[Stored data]
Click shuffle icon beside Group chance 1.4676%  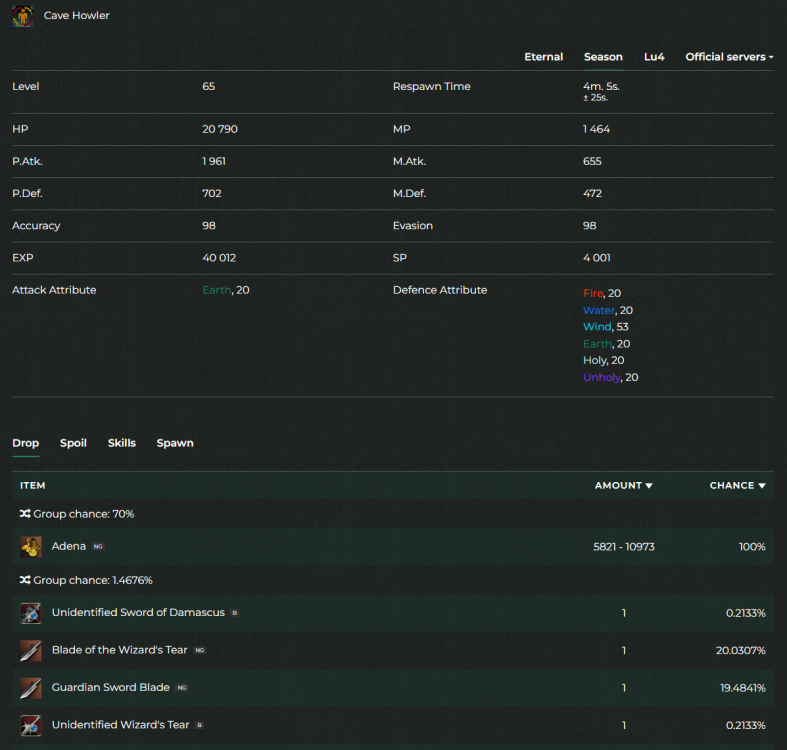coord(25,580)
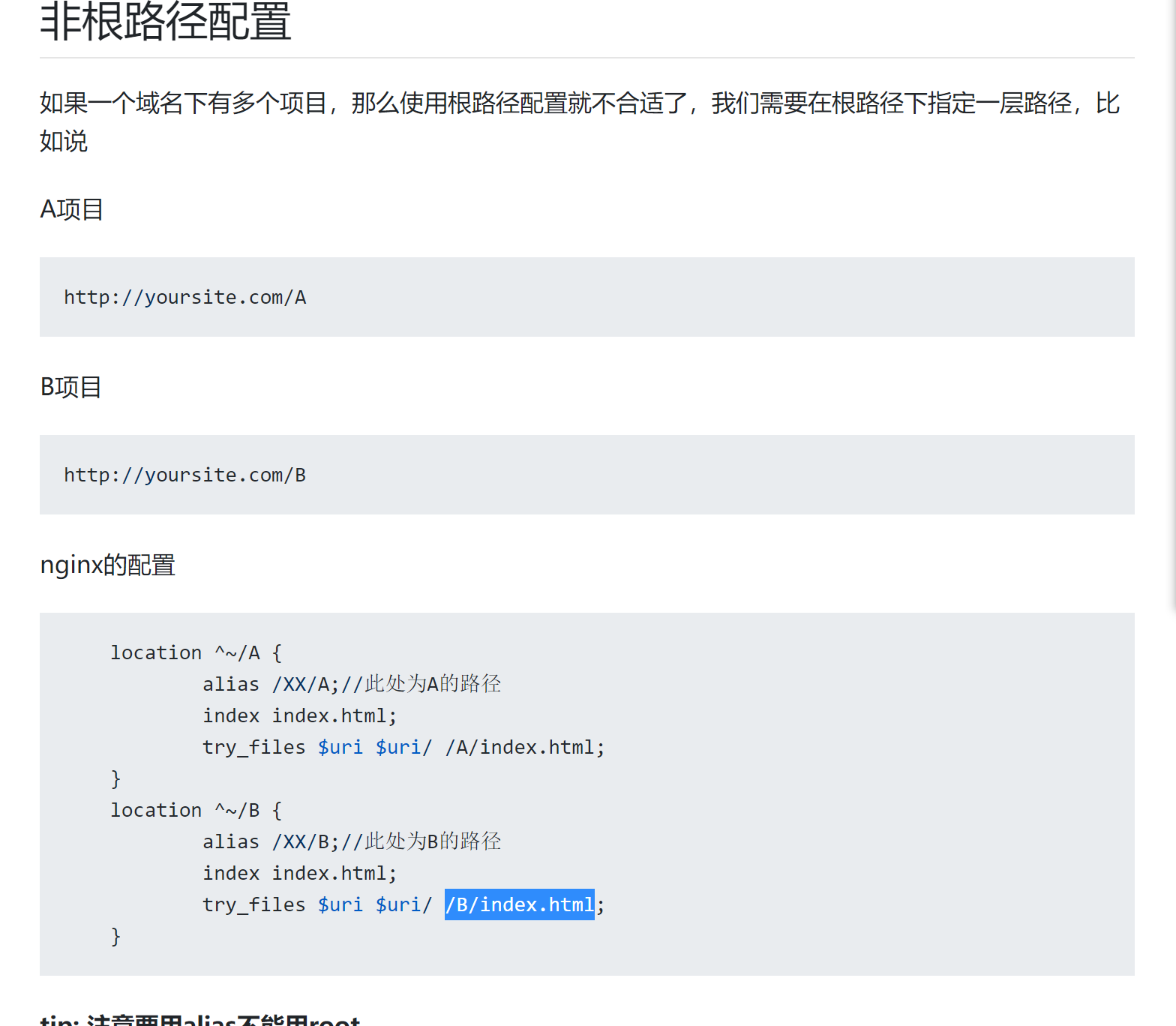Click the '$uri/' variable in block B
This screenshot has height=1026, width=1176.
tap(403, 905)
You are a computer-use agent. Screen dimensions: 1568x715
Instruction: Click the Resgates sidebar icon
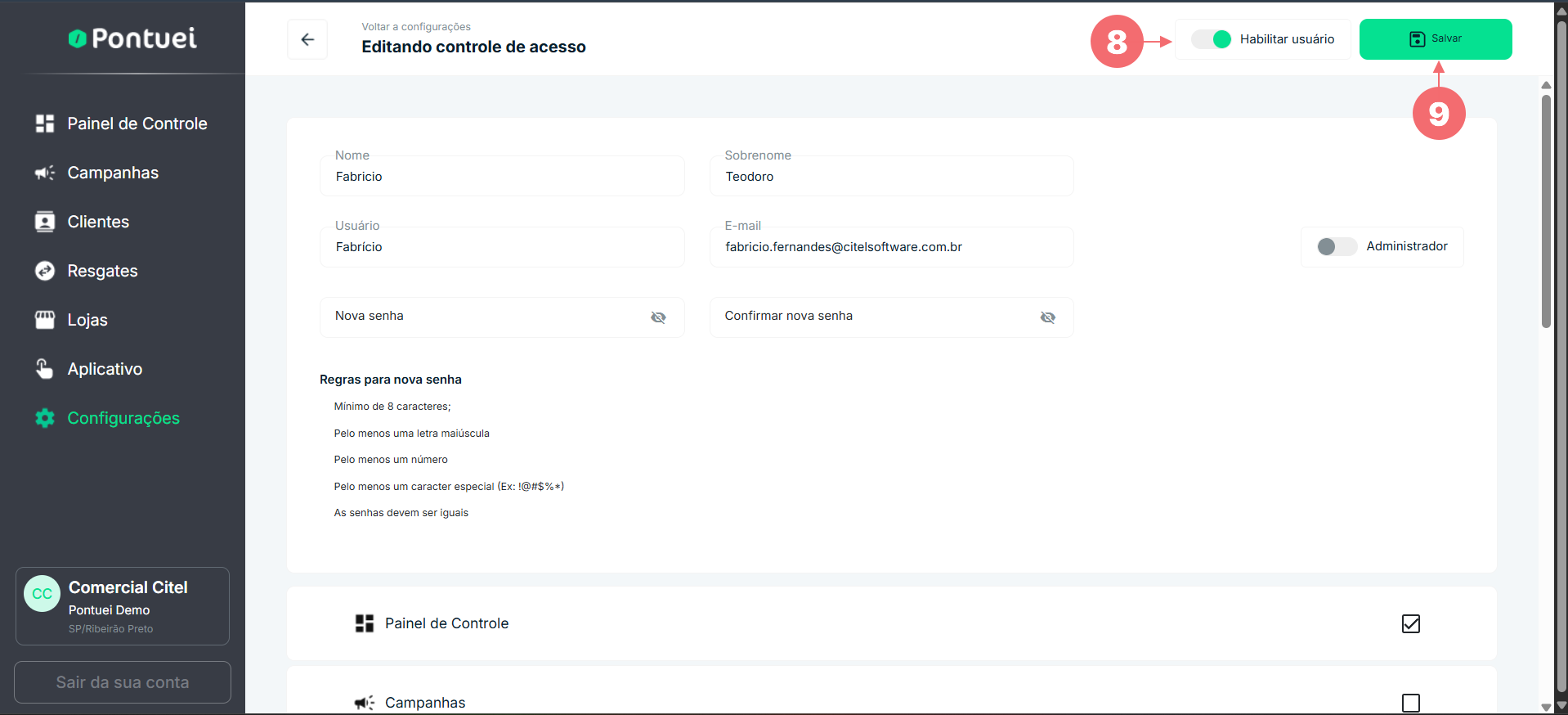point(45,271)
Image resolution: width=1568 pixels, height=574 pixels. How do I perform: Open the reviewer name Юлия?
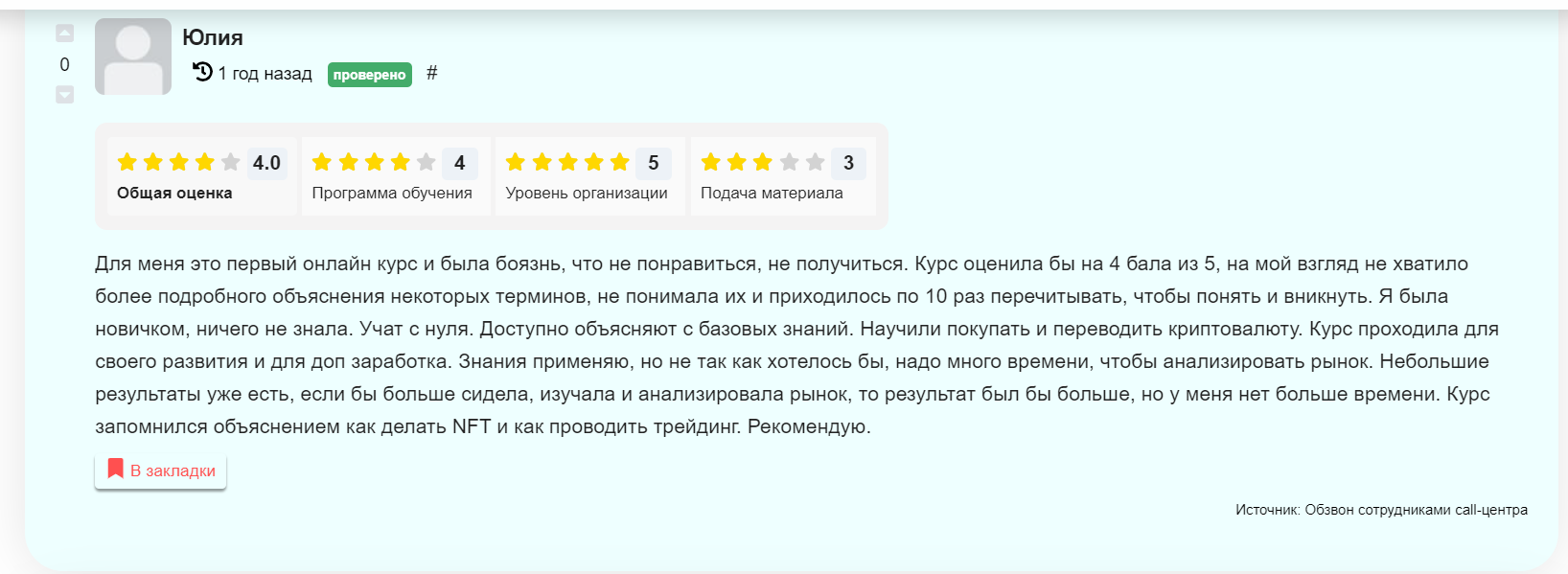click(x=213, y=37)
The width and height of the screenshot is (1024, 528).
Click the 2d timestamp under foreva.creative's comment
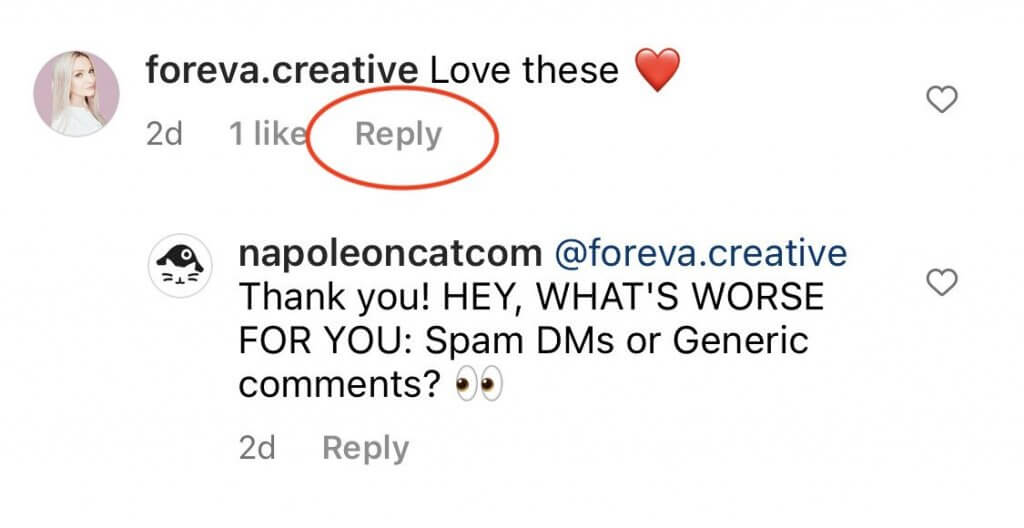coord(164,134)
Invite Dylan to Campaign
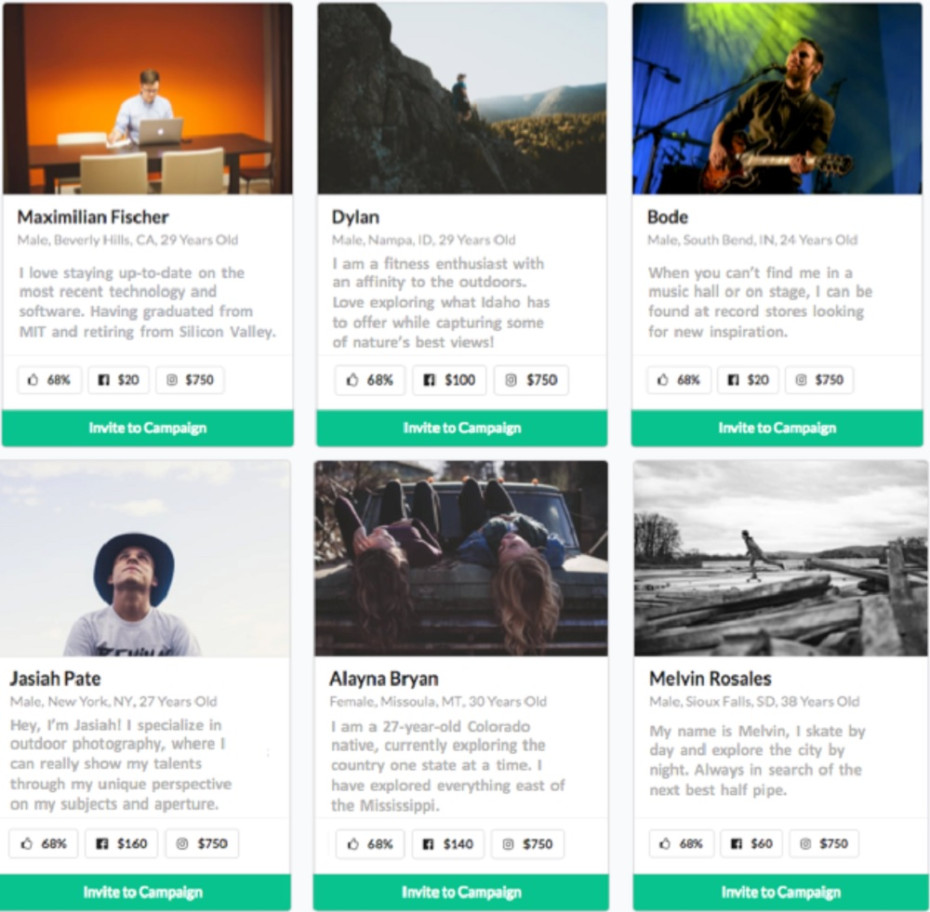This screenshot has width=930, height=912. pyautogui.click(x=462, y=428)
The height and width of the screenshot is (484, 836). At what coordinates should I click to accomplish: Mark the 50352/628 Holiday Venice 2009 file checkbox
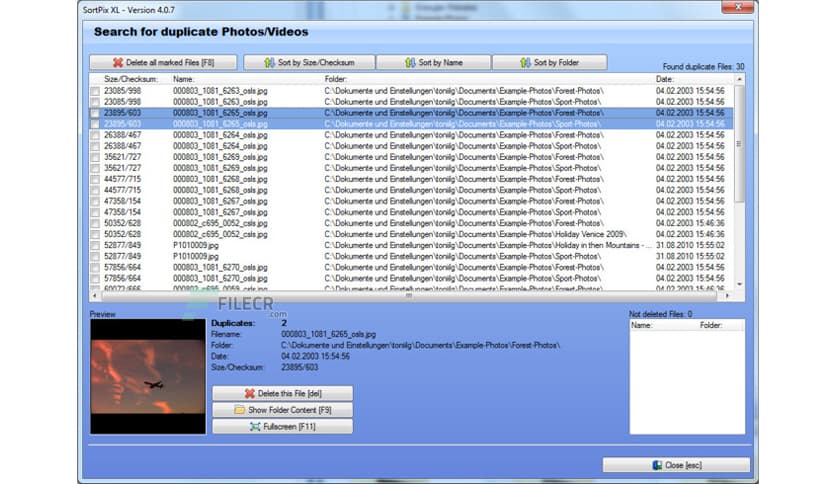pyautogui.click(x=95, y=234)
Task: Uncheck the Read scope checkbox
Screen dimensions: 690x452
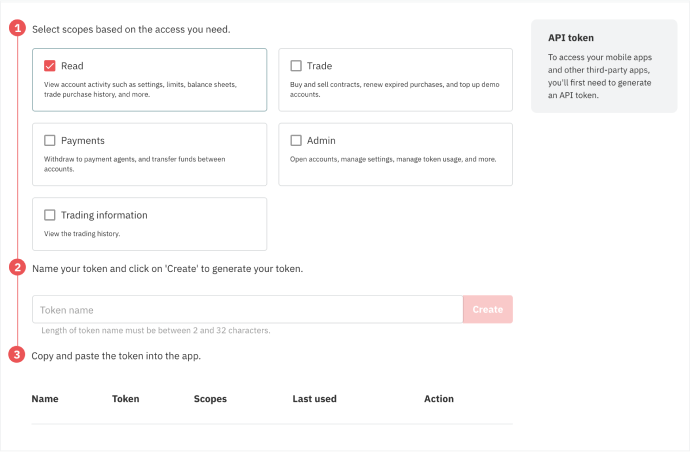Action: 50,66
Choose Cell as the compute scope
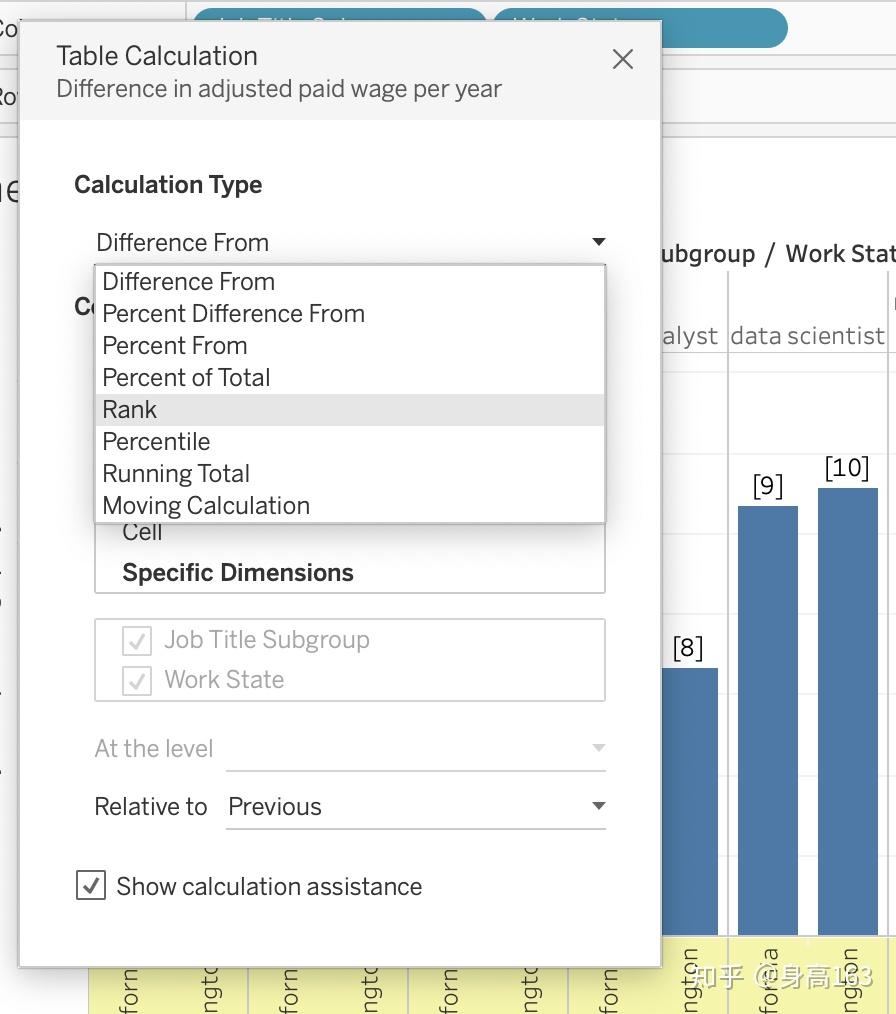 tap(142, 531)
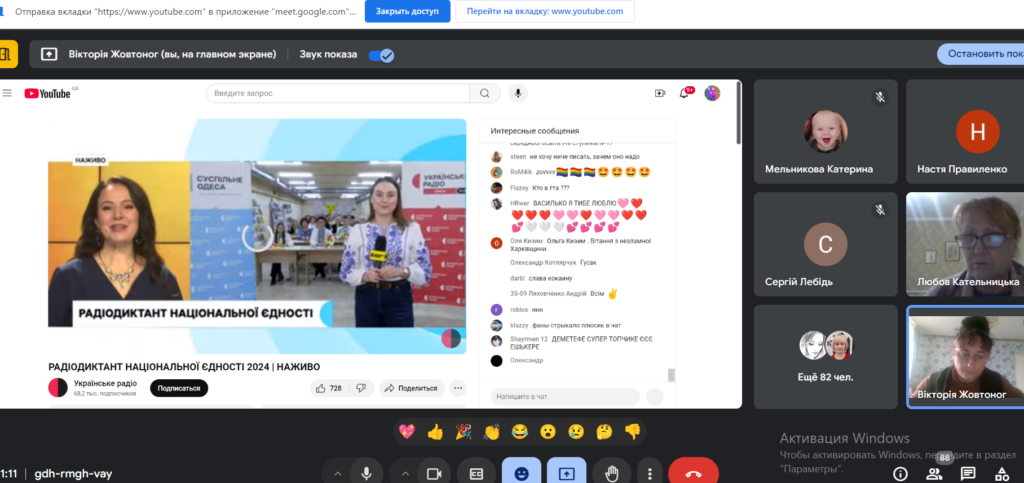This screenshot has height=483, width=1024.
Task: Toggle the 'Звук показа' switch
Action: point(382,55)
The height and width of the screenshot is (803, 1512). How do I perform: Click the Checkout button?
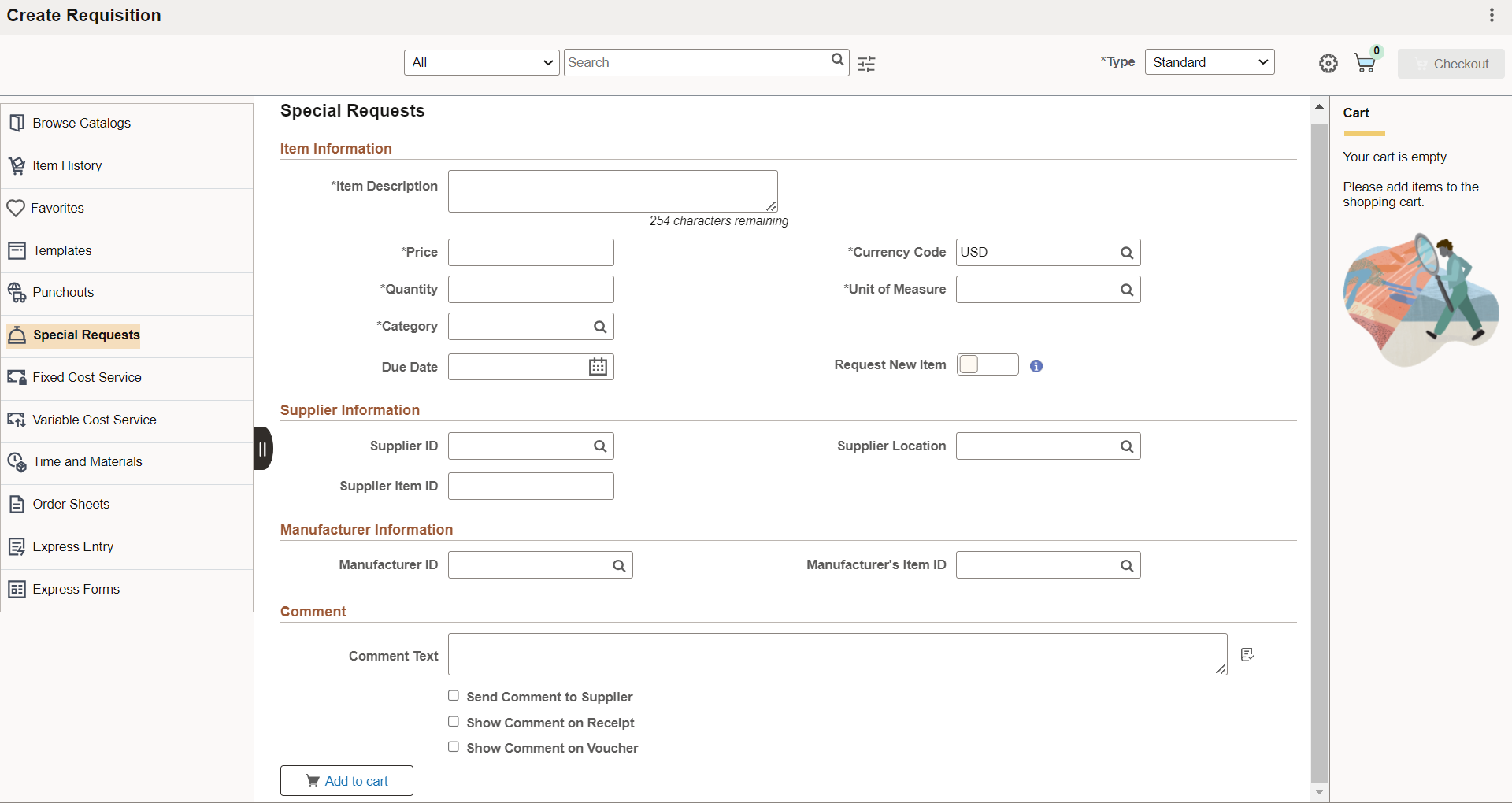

_EXERCISE_. Give the lines above again exactly, from the one containing "Instruction: Click the Resgates sidebar icon" to the one containing "The width and", both included, but leave out the pictures.

_ANSWER BELOW_.
Instruction: Click the Resgates sidebar icon
point(45,271)
Image resolution: width=1568 pixels, height=574 pixels. How do I perform: Open the reviewer name Юлия?
click(x=213, y=37)
The width and height of the screenshot is (1024, 528).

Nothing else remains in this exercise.